Nell’articolo, scritto dopo il deposito delle motivazioni della sentenza di condanna a suo carico a 14 mesi di reclusione per diffamazione a mezzo stampa, il giornalista scrive: “Si legge che io avrei una ‘spiccata capacità a delinquere‘ e mi paragona a un delinquente abituale. E’ una vera infamia, che non permetto neppure a un presidente di Cassazione, basata su odio ideologico e su una serie di menzogne. Mi prendo tutta la responsabilità di quello che dico e sollevo il mio editore dal risponderne in tribunale. Ve lo dico io, in faccia, signori Grassi e Bevere: avete abusato del vostro potere, la vostra sentenza è un’infamia per me e per i miei parenti”. 

“Delinquente, quindi – conclude – lo dite a qualcun altro. Non vi stimo, non vi rispetto, non per la condanna, ma per quelle vostre parole indegne. Vergognatevi di quello che avete fatto. E forse non sono l’unico a pensarla così. Ci sarà un motivo se il Parlamento sta lavorando per cancellare la vostra infamia e se un vostro collega, il procuratore di Milano Bruti Liberati, si rifiuta di applicare la vostra sentenza del cavolo nonostante io mi sia consegnato alle patrie galere, in sfregio a voi, rinunciando a qualsiasi pena alternativa. E adesso fate pure quello che credete, rispetto a me e alla mia storia siete un nulla”.

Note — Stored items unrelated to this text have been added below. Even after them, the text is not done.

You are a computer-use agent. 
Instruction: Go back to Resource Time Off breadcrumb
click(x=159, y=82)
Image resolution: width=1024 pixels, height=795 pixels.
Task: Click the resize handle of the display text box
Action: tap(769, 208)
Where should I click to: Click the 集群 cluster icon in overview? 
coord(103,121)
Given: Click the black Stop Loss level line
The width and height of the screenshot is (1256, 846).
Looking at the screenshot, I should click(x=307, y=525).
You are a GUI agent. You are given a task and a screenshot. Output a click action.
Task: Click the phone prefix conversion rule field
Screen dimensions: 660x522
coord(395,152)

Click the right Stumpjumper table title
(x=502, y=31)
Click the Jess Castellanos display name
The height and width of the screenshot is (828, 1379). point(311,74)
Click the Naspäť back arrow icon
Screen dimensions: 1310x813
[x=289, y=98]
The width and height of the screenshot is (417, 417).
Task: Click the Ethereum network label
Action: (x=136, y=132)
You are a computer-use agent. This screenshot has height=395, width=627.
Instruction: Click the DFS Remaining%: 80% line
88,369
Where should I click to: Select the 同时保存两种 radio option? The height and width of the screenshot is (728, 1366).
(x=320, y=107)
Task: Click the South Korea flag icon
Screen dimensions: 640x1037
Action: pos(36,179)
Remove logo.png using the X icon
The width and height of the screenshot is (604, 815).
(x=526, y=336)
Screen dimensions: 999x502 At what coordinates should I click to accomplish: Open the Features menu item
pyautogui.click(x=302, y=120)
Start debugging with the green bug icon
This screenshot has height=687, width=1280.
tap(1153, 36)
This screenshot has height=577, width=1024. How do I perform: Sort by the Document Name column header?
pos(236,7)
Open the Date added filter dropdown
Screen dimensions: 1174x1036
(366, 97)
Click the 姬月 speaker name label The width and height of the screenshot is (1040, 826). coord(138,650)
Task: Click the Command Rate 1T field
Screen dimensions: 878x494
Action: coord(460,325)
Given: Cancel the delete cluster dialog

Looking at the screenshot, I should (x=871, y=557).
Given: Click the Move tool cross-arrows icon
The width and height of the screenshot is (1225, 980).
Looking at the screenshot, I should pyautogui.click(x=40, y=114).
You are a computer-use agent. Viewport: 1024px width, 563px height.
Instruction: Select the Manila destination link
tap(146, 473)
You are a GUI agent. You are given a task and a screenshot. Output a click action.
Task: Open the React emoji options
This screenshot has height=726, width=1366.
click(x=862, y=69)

Il primo presidente della Cassazione, Ernesto Lupo, in apertura del Plenum del Csm, ha commentato l’articolo affermando che “si qualifica per il linguaggio usato, offensivo ed esagerato rispetto a qualsiasi linea difensiva. E’ un linguaggio che abbassa il livello del giornalismo italiano”. A sollevare la questione il consigliere togato di Area Roberto Rossi che ha stigmatizzato non solo le “critiche violentissime alla Cassazione” contenute nell’editoriale di Sallusti ma anche quelle sulla sentenza dei giudici dell’Aquila per il terremoto. In entrambi i casi, per Rossi, “la critica alla giurisdizione, legittima e utile, diventa critica personale, violenta e amplificata”.